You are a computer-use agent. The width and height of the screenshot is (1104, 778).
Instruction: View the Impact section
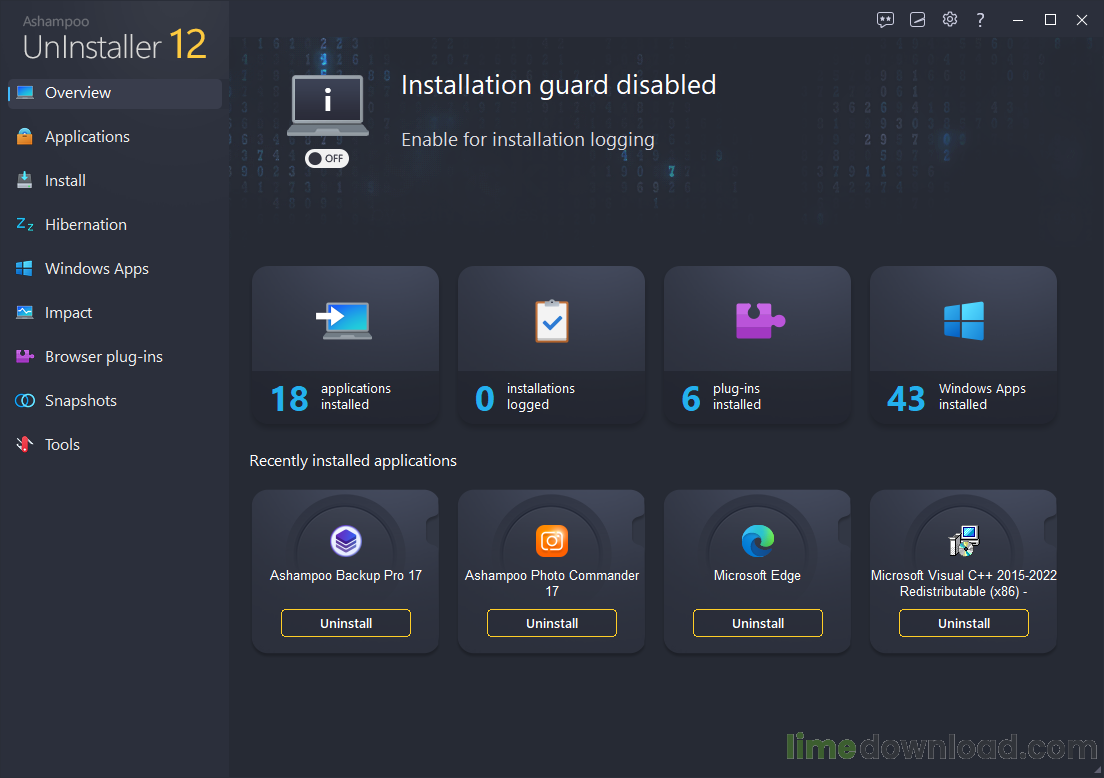(x=68, y=312)
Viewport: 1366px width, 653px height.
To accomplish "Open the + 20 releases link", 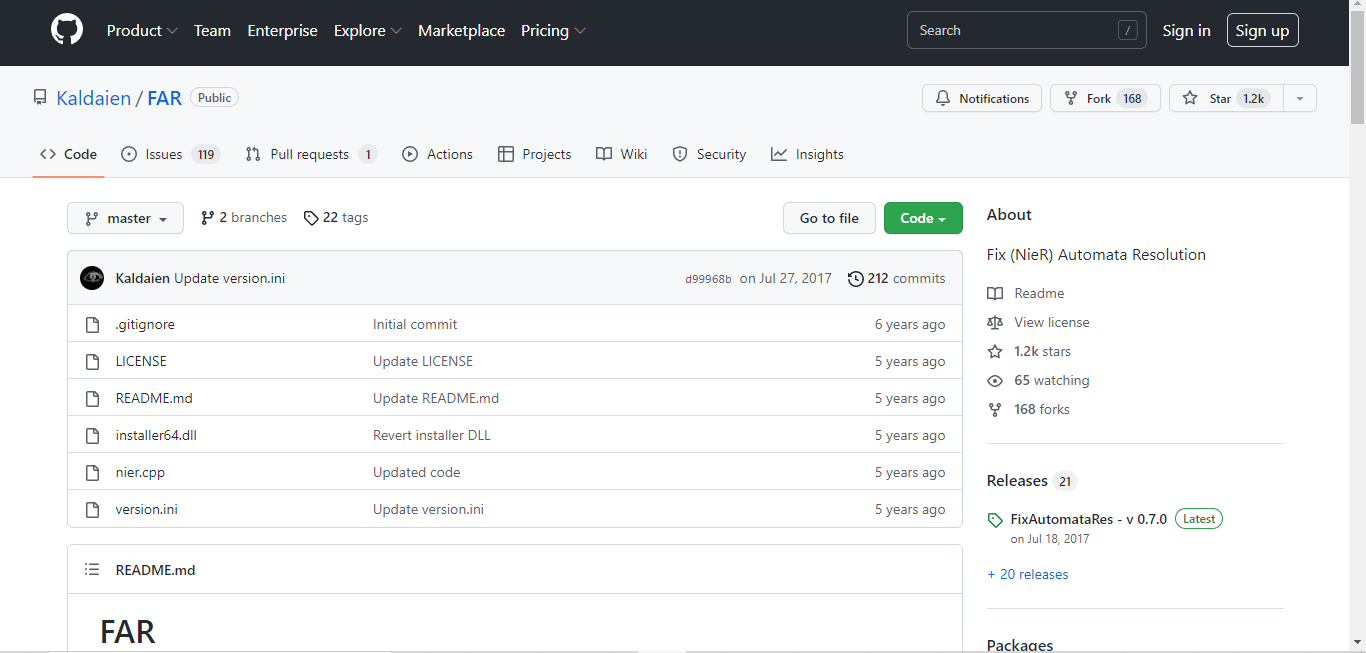I will click(x=1027, y=574).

------

Find the string "width" in the records, then copy each line where it occurs.

RESPONSE TO THIS TASK
You are a computer-use agent. The width and height of the screenshot is (1104, 778).
Viewport: 1366px width, 653px height.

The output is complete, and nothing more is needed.